**PROBLEM TO WORK ON:** Put the lines of the data from the line with "Rakuten Fashionとは (125, 2487)" up to and including the line with "10 (271, 1231)" into a Markdown table with the columns Row and Line, numbering each row and leaving out blank lines.

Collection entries
************

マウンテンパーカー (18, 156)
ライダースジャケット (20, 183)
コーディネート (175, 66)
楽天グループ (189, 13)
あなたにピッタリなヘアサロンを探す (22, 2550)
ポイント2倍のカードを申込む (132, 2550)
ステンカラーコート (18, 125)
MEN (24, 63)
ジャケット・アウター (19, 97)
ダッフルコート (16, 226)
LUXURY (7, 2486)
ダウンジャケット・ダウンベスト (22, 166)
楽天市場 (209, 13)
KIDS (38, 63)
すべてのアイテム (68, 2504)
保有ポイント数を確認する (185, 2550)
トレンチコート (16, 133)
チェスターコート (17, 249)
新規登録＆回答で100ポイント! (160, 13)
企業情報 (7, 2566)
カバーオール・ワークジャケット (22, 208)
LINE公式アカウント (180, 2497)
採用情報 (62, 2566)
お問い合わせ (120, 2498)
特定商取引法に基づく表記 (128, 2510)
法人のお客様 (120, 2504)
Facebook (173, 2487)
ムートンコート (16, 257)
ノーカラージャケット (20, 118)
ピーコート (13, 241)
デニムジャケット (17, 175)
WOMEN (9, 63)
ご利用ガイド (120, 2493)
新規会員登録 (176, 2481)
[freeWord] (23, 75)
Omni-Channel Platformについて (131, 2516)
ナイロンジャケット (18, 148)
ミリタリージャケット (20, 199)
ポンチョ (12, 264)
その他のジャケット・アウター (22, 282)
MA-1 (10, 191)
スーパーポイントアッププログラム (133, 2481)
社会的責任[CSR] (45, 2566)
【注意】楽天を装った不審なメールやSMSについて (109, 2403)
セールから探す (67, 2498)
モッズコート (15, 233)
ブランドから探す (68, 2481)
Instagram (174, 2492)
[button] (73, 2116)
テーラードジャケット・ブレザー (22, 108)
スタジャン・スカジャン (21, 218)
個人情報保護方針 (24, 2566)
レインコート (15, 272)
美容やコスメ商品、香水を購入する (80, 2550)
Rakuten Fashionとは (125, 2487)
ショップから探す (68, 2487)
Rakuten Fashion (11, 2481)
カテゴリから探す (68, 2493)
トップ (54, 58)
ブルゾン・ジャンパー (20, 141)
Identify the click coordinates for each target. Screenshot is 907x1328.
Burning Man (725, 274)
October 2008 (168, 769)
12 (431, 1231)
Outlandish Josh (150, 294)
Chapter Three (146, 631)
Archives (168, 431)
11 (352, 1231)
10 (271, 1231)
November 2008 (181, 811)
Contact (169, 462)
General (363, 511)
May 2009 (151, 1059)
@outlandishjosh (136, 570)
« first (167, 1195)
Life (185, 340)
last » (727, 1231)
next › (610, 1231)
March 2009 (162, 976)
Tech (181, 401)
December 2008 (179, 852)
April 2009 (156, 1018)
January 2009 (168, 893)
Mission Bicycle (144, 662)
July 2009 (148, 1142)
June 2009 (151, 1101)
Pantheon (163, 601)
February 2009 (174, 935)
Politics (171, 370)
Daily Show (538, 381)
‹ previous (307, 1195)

************

**RESPONSE:**
| Row | Line |
|---|---|
| 1 | Rakuten Fashionとは (125, 2487) |
| 2 | ショップから探す (68, 2487) |
| 3 | Rakuten Fashion (11, 2481) |
| 4 | カテゴリから探す (68, 2493) |
| 5 | トップ (54, 58) |
| 6 | ブルゾン・ジャンパー (20, 141) |
| 7 | Identify the click coordinates for each target. Screenshot is 907x1328. |
| 8 | Burning Man (725, 274) |
| 9 | October 2008 (168, 769) |
| 10 | 12 (431, 1231) |
| 11 | Outlandish Josh (150, 294) |
| 12 | Chapter Three (146, 631) |
| 13 | Archives (168, 431) |
| 14 | 11 (352, 1231) |
| 15 | 10 (271, 1231) |